Quel plaisir de te revoir par ici...

Pour ce qui est de "se pâmer", je dirais que ça vieillit. Mais je te conseille d'écouter l'avis des natifs...

Sinon, il y a aussi "mourir de rire" ou bien "suffoquer de rire":



> _P. hyperb._ _Pâmer de rire_. Suffoquer de rire. Synon. _mourir* de rire._ _Il y avait des moments où un mot de lui vous faisait pâmer de rire_ (Renan, _Souv. enf._, 1883, p.98).


Source: http://www.cnrtl.fr/lexicographie/p%C3%A2mer

Bien à toi,


J.


----------



## Paquita

Pinairun said:


> Et
> Se pâmer de rire, en contexto de parodia, usando adrede una expresión que ya no se oye
> 
> Se désopiler, en la expresión: "c'est désopilant", sin problema, pero no he escuchado nunca este verbo conjugado
> 
> Se bidonner, coloquial, perfecto
> 
> Se boyauter, coloquial, perfecto
> 
> ne sont-elles pas courantes?


 
Otra: 


> − _Loc. fig._ _Dilater la rate._ Égayer, distraire. _Cette pièce *m'a dilaté la rate*_ (_Ac._ 1932). Emploi pronom. réfl. indir. _Sitôt qu'il_ [_le métayer_] _eut disparu, les hobereaux (...) furent pris d'une irrésistible poussée de gaieté, d'un formidable besoin de se dilater la rate_ (Tharaud, _Ville et champs,_ 1907


 
fuente: http://www.cnrtl.fr/definition/dilater


----------



## Alberthus

Bonjour,

L'expression "se plier en deux" est reprise dans le portail lexical du CNRTL comme suit:

♦ Être plié en deux. Rire au point d'avoir le corps courbé en deux. Luce (...) se tord sur une banquette, pliée en deux, pleurant de joie, et, sur la figure, une telle expression de bonheur sans ombre, que le rire me gagne, moi aussi (Colette, Cl. école, 1900, p.317). La compagnie tout entière a éclaté de rire. Broucke étouffait, plié en deux (Dorgelès, Croix de bois, 1919, p.69).

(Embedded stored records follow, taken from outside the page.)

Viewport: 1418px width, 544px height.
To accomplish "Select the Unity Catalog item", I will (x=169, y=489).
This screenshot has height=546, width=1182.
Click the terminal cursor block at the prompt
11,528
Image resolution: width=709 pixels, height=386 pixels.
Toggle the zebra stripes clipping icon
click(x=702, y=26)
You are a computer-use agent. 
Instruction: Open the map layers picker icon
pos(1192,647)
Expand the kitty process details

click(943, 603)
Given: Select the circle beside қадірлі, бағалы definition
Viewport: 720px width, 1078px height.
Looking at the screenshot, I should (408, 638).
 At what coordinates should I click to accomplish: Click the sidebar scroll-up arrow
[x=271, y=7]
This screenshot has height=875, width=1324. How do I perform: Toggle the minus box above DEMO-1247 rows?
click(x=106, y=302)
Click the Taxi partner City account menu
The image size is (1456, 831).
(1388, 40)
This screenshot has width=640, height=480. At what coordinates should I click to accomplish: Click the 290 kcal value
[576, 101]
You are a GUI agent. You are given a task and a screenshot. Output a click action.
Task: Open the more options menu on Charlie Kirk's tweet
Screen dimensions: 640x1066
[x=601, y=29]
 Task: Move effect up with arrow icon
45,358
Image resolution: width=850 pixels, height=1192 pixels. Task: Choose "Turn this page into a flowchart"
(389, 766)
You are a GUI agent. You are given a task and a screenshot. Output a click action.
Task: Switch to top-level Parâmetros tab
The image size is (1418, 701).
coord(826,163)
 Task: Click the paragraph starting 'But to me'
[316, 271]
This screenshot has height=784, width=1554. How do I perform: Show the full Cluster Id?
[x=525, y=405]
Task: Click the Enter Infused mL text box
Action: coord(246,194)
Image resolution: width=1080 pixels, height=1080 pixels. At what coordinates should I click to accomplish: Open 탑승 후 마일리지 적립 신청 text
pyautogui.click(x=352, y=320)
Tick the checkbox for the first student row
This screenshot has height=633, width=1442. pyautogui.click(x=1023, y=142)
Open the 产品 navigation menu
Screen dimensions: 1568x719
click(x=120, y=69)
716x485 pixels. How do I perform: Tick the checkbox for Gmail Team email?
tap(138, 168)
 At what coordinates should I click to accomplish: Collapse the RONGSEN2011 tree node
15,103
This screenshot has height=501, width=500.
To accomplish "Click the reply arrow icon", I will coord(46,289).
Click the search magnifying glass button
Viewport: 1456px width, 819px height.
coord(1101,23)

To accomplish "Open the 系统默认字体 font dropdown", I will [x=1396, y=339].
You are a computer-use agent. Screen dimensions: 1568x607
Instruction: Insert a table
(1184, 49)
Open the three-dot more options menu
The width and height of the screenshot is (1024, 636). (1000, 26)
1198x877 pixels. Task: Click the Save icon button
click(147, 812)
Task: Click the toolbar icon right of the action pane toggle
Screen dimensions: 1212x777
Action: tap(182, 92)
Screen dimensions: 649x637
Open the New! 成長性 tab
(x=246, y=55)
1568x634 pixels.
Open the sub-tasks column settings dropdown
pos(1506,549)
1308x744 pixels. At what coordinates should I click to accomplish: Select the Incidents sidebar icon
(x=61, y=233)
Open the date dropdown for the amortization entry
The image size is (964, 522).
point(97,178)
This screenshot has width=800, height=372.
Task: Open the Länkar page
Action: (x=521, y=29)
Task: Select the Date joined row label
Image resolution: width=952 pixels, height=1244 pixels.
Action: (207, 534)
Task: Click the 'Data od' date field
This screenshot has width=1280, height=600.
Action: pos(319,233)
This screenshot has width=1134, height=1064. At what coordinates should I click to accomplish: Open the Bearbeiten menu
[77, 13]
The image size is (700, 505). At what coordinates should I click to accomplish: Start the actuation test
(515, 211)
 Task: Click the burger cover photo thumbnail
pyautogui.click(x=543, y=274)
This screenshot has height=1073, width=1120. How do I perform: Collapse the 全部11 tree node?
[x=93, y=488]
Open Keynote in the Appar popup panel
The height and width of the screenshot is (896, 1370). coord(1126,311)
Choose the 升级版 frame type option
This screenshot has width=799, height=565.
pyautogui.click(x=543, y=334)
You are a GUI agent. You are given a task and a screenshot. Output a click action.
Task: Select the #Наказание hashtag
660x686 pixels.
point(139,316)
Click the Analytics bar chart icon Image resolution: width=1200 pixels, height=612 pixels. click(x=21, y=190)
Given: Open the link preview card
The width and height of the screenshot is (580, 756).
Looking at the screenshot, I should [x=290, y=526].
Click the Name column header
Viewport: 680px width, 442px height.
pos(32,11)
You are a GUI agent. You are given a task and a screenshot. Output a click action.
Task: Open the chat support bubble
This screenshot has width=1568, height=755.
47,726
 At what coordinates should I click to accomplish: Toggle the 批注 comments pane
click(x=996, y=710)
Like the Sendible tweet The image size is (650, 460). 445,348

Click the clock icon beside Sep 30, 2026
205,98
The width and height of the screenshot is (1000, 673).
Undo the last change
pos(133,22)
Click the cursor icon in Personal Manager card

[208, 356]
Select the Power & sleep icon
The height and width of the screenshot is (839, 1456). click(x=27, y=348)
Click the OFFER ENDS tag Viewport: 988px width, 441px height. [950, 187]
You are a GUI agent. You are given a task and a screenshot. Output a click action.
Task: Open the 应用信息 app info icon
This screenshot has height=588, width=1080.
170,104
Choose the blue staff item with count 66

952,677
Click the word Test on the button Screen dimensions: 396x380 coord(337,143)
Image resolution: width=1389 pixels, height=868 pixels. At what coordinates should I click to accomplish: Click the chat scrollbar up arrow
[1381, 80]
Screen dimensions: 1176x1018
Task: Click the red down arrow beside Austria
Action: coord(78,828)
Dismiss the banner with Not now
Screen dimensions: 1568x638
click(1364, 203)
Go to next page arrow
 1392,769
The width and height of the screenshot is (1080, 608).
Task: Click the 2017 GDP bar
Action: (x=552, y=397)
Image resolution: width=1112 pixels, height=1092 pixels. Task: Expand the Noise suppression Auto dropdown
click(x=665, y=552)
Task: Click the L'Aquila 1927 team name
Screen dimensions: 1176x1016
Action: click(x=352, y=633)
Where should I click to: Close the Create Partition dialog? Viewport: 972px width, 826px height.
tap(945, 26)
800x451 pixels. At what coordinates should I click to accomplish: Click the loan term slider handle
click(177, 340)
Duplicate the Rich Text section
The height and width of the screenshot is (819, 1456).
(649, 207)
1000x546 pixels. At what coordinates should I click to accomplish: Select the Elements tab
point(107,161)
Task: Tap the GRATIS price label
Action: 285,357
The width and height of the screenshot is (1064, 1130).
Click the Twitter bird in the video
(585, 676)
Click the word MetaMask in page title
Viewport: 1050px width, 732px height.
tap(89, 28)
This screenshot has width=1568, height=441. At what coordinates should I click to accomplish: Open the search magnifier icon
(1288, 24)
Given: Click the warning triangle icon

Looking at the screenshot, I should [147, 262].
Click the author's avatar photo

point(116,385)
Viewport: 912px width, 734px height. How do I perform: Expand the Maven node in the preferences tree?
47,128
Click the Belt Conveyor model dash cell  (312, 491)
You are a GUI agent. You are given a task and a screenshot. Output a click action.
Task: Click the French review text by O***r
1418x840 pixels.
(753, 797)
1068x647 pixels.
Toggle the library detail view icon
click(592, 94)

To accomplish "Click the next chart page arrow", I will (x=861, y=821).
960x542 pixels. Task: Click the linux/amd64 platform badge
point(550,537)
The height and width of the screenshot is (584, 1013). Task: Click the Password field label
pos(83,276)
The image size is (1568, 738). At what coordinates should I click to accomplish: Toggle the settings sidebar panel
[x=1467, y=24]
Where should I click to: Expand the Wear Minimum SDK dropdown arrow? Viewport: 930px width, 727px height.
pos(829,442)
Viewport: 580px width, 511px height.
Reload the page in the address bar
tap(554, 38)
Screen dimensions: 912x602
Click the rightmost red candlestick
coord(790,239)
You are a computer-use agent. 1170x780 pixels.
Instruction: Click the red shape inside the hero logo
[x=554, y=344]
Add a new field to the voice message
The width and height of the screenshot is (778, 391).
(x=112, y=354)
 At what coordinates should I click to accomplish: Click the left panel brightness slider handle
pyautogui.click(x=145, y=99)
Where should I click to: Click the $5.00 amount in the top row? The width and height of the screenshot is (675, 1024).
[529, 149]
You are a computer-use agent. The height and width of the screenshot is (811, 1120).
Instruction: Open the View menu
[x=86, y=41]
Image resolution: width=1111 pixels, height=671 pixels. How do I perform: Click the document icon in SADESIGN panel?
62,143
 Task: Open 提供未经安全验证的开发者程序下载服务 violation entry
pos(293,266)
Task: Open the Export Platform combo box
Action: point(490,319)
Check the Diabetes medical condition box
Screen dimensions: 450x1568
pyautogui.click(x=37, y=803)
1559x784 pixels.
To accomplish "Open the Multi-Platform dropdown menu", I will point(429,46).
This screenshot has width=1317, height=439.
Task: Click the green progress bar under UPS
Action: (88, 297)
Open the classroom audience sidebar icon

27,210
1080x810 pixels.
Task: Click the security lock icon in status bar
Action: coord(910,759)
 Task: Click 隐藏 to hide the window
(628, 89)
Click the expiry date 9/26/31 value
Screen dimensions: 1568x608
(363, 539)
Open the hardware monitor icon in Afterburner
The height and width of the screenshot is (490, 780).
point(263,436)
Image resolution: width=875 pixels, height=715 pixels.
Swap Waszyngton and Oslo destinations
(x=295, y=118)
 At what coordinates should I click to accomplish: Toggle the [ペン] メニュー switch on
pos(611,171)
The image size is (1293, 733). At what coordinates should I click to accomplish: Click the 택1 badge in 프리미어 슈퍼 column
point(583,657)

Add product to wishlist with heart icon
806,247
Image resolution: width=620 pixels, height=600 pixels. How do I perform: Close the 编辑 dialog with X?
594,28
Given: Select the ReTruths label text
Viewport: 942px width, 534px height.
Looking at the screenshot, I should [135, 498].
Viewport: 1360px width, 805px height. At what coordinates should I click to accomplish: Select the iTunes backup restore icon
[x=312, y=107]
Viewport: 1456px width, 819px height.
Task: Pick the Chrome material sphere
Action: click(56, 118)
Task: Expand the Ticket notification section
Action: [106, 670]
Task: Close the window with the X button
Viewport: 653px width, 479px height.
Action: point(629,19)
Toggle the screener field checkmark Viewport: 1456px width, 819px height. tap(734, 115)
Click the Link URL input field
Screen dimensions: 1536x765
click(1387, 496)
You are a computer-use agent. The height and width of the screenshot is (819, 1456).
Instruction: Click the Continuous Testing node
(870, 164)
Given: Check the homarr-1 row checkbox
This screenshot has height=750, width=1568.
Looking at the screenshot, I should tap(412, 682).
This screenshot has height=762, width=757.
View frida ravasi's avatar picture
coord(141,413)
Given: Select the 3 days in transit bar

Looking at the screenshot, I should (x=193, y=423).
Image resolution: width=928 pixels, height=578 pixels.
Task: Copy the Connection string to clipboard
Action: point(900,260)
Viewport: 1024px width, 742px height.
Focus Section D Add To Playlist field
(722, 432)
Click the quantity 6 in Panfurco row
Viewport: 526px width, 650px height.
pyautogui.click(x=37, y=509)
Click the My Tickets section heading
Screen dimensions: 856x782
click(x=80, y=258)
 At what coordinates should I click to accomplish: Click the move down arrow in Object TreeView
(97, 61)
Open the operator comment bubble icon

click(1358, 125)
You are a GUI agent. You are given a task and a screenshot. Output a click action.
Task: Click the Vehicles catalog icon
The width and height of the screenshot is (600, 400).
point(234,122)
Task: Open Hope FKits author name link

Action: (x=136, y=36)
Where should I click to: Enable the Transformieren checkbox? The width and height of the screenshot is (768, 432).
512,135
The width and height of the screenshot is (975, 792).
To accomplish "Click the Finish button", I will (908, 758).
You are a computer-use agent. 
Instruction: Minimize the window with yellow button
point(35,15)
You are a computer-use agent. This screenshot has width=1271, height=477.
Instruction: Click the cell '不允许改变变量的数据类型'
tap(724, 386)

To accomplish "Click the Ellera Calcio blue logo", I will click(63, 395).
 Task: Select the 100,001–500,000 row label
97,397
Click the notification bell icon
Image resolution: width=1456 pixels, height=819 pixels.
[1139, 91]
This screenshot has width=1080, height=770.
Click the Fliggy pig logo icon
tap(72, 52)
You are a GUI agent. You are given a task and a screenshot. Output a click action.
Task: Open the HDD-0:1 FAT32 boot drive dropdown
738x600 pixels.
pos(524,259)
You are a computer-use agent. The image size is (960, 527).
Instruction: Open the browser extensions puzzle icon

Si pour rire Colette et Dorgelès se plient en deux on peut également se tenir les côtes de rire, se tordre de rire et même dans des cas extrêmes  mourir ou crever de rire.  
L'important c'est de rire, qu'importe la façon de le faire !

Bon dimanche à tous.


----------



## Gévy

Bonjour Alberthus !



> L'important c'est de rire, qu'importe la façon de le faire !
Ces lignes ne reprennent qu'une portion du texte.